General characteristics
- Class & type: Courser-class gun-brig
- Displacement: Unladen:132 tons; Laden:180 tons;
- Tons burthen: 16852⁄94 (bm)
- Length: Overall: 76 ft 2 in (23.22 m) ; Keel: 62 ft 4+3⁄8 in (19.009 m);
- Beam: 22 ft 6+1⁄2 in (6.871 m)
- Depth of hold: 8 ft 3 in (2.51 m)
- Sail plan: Brig
- Complement: Royal Navy:50; French Navy:37-–47 men;
- Armament: Royal Navy:10 × 18-pounder carronades + 2 × 24-pounder chase guns; French Navy:2 × 32-pounder carronades forward + 10 × 16-pounder carronades + 2 × 8-pounder guns;

= HMS Growler (1797) =

Courser-class gun-brig built for the British Royal Navy

HMS Growler was a Courser-class gun-brig built for the British Royal Navy at Northfleet and launched in 1797 as GB No. 26; she was renamed Growler on 7 August the same year.
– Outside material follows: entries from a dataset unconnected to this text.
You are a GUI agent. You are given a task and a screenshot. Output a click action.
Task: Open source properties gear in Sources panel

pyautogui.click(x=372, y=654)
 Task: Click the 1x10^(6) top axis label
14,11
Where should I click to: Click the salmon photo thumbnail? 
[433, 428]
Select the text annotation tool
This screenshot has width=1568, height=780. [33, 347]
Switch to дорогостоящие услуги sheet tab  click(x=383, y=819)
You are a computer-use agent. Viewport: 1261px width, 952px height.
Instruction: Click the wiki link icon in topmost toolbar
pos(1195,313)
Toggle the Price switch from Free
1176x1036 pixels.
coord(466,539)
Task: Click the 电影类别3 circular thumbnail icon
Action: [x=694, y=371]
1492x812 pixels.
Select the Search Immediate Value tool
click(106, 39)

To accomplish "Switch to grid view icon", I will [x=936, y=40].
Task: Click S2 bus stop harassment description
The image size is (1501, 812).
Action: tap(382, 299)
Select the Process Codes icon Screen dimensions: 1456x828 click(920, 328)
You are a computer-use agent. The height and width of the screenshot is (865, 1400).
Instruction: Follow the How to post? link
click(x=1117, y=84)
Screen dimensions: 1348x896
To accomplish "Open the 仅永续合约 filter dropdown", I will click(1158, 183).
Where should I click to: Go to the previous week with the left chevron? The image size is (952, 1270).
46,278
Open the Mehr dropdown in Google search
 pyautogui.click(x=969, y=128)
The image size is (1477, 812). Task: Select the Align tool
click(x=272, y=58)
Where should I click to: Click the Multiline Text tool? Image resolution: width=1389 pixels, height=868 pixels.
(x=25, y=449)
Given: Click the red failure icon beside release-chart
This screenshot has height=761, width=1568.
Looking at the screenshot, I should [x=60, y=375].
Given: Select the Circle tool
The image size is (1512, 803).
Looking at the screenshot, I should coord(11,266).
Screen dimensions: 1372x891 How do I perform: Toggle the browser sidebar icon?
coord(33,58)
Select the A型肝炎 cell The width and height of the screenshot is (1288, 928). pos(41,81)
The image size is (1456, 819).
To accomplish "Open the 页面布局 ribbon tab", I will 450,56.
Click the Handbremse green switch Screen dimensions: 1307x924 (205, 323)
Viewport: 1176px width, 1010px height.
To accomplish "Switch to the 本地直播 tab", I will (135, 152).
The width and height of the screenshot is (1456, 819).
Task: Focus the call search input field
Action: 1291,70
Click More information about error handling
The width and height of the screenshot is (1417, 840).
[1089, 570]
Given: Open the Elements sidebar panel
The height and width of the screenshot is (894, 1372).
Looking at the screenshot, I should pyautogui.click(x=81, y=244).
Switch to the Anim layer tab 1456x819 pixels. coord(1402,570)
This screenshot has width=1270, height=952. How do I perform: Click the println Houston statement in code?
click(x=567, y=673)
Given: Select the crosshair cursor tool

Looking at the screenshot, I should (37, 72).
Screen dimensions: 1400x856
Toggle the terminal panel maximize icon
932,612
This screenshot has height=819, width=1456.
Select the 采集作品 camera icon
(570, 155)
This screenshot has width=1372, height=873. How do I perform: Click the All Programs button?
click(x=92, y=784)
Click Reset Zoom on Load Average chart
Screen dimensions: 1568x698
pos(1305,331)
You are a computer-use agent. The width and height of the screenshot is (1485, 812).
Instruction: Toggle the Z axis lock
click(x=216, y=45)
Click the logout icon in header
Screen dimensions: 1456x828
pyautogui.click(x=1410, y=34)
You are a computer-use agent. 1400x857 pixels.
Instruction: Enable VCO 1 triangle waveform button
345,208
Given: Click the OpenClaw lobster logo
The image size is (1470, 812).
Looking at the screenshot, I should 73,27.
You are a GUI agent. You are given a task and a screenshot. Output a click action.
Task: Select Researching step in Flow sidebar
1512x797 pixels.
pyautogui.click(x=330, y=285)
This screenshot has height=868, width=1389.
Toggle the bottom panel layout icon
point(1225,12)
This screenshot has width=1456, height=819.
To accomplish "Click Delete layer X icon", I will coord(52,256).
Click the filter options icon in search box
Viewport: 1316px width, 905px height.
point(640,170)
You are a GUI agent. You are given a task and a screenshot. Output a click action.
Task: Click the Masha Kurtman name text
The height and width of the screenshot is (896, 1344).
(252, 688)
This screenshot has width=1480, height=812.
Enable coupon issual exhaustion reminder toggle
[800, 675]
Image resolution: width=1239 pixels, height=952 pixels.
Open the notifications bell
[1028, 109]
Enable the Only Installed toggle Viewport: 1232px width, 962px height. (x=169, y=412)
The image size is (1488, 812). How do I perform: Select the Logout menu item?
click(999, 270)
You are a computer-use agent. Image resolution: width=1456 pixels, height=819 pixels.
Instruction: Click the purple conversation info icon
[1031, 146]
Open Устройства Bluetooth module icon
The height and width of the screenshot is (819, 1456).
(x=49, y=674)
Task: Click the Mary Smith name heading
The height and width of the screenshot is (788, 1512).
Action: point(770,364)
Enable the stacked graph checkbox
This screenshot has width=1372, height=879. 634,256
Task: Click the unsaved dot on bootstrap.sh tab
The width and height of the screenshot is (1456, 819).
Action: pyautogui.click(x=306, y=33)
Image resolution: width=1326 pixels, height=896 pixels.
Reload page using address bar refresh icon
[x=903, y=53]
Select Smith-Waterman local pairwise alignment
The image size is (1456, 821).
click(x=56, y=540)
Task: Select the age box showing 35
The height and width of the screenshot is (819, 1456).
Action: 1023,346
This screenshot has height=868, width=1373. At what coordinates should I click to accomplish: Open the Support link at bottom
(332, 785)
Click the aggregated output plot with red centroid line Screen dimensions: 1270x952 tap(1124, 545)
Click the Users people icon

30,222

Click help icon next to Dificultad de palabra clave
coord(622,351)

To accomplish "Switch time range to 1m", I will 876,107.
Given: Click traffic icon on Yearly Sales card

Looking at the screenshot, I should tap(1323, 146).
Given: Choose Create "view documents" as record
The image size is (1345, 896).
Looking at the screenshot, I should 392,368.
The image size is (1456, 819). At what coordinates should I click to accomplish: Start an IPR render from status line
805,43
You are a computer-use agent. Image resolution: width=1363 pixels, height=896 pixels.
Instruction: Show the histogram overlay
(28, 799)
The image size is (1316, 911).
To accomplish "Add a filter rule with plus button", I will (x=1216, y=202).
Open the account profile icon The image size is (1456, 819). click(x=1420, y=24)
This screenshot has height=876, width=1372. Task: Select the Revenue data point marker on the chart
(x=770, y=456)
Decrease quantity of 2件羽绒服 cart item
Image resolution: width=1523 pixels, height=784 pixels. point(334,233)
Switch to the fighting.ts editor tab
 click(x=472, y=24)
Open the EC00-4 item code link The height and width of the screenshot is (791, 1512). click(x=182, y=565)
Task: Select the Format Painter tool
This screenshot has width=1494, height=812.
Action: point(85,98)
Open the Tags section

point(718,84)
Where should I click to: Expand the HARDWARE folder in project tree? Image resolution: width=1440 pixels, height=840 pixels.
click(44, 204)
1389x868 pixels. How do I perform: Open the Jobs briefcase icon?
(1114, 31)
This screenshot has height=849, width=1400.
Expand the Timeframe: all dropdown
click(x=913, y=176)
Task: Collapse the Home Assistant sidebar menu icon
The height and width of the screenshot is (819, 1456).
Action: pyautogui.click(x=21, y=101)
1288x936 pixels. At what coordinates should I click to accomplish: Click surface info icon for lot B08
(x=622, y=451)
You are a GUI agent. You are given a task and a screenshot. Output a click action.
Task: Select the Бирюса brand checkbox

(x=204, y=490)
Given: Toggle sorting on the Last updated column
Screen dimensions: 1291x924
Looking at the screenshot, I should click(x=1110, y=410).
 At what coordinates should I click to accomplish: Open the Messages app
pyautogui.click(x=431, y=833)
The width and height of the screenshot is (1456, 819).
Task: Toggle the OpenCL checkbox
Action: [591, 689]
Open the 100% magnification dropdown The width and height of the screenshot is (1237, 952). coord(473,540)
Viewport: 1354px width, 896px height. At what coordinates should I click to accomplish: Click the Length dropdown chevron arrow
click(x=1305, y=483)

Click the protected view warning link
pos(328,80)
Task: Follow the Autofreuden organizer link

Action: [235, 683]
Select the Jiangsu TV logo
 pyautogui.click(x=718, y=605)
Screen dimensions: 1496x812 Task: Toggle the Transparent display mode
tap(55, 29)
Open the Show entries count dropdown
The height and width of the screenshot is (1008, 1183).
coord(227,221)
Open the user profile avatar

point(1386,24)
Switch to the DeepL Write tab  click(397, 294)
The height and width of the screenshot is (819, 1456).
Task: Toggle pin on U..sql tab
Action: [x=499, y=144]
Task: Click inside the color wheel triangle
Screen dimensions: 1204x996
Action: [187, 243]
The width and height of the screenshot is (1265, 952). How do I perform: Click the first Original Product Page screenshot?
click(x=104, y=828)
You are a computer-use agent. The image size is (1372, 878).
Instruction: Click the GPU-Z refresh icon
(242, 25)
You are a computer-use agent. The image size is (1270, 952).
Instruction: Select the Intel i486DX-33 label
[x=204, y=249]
Lieutenant William Wall commissioned Growler in May. In August Lieutenant John Hollingsworth replaced Wall.

Capture: The French privateers Espiègle and Rusé captured Growler off Dungeness on 21 December 1797. Growler was escorting a convoy in the Channel on a moonless night when the two privateers approached. They mistook her for a merchantman, ran close on either side and called on her to surrender. The officer of the watch, taken by surprise, fired a gun. Both privateers immediately came alongside and threw grapnels on to her. After the British managed to cut the grapnels on one side, the privateer on that side fell away and fired a broadside before again coming alongside. The privateers sent boarding parties over the side. Lieutenant Hollingsworth was shot and died in the ensuing struggle. The British were then forced to strike. (Note: :* Espiègle was a privateer from Boulogne commissioned in December 1797 under Jean-Pierre-Antoine Duchenne, with 80 men and tn 3-pounder guns. She was under Jean-Augustin Huret from late 1799 with 34 men. Damaged in combat on 20 March 1800.) (Note: Rusé was a 70-ton privateer lugger from Boulogne, built to specifications from Jacques-Oudart "Bucaille" Fourmentin. First cruise from November 1796 to February 1797 under Bucaille, with 75 men and 10 guns (two 12-pounders and ten 3 or 4-pounders). Another cruise from Dunkirk from November to December 1797 under Bucaille with 8 guns. She made two further in 1798 and 1799 under Pierre Audibert, until captured Rusé on 18 May 1799.)

In 1799 a court martial honourably acquitted Growlers master of her loss.

French Navy: The French Navy purchased Growler in November 1798 and retained her name.

Recapture: The British found Growler in a very decayed state on 1 August 1809 at Veere on the island of Walcheren at the beginning of the Walcheren Campaign.